• **Written task 1**
According to the passage on Indian auto exports, how many units did India ship in 2024?
• **Written task 2**
Carry on the passage on Indian auto exports from its final sentence.

═════ Document passage ═════

Auto industry anticipates boost in demand by wedding season and recovery of infra projects

India’s export in auto industry reach 19 percent

India’s export in auto industry reach 19 percent

Overview
In the year 2024, the Indian automobile industry recorded a growth of about 19 percent in exports on a year-on-year basis. The main reason for this is strong demand in auto segments such as commercial vehicles, two-wheelers, and passenger vehicles.

The total volume of shipments of India in the auto industry surged to about 50,98,810 units in the year 2024. It is higher by about 19 percent compared to 42,85,809 units of shipments in the year 2023.

In the year 2024, the Indian auto industry saw recovery in demand from developing economies such as Africa and Latin America. It resulted in the growth in the export levels of the auto industry in India.

═════ Data shown ═════

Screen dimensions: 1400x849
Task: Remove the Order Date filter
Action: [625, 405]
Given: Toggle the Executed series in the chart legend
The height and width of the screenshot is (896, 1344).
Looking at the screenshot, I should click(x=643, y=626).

═════
═════ Data shown ═════

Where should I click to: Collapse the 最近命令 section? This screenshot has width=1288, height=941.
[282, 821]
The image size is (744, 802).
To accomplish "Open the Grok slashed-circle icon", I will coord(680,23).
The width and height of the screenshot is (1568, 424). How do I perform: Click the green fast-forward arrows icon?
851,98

═════

• **Exercise response 1**
About 50,98,810 units.

• **Exercise response 2**
Export in different auto segments
The export of the passenger vehicle segment surged to about 10 percent in the calendar year 2024. It accounts for about exports of 7,43,976 units higher than the previous year’s export of about 6,77,956 units.

Similarly, an uptrend was recorded in exports of the utility vehicle segment of about 33 percent on a year-on-year basis. In terms of volume of exports, it was about 3,23,621 units. Also, the unit of export in the van segment was about 8,207 units which accounts for 14 percent growth on yearly basis.

In contrast to this, the passenger vehicles segment registered a fall of about 4 percent. In terms of volume of shipments, it was 4,12,148 units in the year 2024 in relation to 4,27,876 units in the year 2023.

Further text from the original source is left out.